[SOURCE DATA Boundary: Start]

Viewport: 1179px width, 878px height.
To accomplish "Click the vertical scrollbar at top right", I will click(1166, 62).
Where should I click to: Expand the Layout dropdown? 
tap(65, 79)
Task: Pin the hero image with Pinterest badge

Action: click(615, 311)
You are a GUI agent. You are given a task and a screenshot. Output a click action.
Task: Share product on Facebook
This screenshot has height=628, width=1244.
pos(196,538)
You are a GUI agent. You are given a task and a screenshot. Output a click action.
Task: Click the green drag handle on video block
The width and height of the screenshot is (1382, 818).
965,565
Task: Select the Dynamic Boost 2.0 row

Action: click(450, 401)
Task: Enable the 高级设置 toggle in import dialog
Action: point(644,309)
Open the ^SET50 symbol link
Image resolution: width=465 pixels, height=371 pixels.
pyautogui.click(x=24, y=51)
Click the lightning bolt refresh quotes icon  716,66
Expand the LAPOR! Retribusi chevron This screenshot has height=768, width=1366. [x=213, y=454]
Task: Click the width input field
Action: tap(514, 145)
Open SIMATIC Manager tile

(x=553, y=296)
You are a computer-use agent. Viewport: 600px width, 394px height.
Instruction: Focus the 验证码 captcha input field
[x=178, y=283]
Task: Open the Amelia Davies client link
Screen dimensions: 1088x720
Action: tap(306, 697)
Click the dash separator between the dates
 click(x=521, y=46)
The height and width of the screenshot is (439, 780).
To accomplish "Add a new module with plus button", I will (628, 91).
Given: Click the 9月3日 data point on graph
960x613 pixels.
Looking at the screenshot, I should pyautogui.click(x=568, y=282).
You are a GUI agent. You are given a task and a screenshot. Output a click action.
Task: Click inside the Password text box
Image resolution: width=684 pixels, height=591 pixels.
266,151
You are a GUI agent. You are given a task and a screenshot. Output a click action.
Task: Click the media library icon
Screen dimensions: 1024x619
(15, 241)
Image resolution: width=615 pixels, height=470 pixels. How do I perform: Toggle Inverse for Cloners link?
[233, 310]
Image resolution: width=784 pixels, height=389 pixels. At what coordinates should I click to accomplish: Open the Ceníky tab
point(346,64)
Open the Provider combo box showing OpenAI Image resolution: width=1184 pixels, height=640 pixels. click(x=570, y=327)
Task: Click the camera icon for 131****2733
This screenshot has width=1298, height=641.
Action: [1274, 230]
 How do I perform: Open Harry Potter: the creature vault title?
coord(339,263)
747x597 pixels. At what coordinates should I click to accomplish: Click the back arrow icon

[SOURCE DATA Boundary: End]

**TASK DESCRIPTION:**
Make an exact copy of all the lines above.

**EXERCISE SOLUTION:**
Viewport: 1179px width, 878px height.
To accomplish "Click the vertical scrollbar at top right", I will click(1166, 62).
Where should I click to: Expand the Layout dropdown? 
tap(65, 79)
Task: Pin the hero image with Pinterest badge

Action: click(615, 311)
You are a GUI agent. You are given a task and a screenshot. Output a click action.
Task: Share product on Facebook
This screenshot has height=628, width=1244.
pos(196,538)
You are a GUI agent. You are given a task and a screenshot. Output a click action.
Task: Click the green drag handle on video block
The width and height of the screenshot is (1382, 818).
965,565
Task: Select the Dynamic Boost 2.0 row

Action: click(450, 401)
Task: Enable the 高级设置 toggle in import dialog
Action: point(644,309)
Open the ^SET50 symbol link
Image resolution: width=465 pixels, height=371 pixels.
pyautogui.click(x=24, y=51)
Click the lightning bolt refresh quotes icon  716,66
Expand the LAPOR! Retribusi chevron This screenshot has height=768, width=1366. [x=213, y=454]
Task: Click the width input field
Action: tap(514, 145)
Open SIMATIC Manager tile

(x=553, y=296)
You are a computer-use agent. Viewport: 600px width, 394px height.
Instruction: Focus the 验证码 captcha input field
[x=178, y=283]
Task: Open the Amelia Davies client link
Screen dimensions: 1088x720
Action: tap(306, 697)
Click the dash separator between the dates
 click(x=521, y=46)
The height and width of the screenshot is (439, 780).
To accomplish "Add a new module with plus button", I will (628, 91).
Given: Click the 9月3日 data point on graph
960x613 pixels.
Looking at the screenshot, I should pyautogui.click(x=568, y=282).
You are a GUI agent. You are given a task and a screenshot. Output a click action.
Task: Click inside the Password text box
Image resolution: width=684 pixels, height=591 pixels.
266,151
You are a GUI agent. You are given a task and a screenshot. Output a click action.
Task: Click the media library icon
Screen dimensions: 1024x619
(15, 241)
Image resolution: width=615 pixels, height=470 pixels. How do I perform: Toggle Inverse for Cloners link?
[233, 310]
Image resolution: width=784 pixels, height=389 pixels. At what coordinates should I click to accomplish: Open the Ceníky tab
point(346,64)
Open the Provider combo box showing OpenAI Image resolution: width=1184 pixels, height=640 pixels. click(x=570, y=327)
Task: Click the camera icon for 131****2733
This screenshot has width=1298, height=641.
Action: [1274, 230]
 How do I perform: Open Harry Potter: the creature vault title?
coord(339,263)
747x597 pixels. At what coordinates should I click to accomplish: Click the back arrow icon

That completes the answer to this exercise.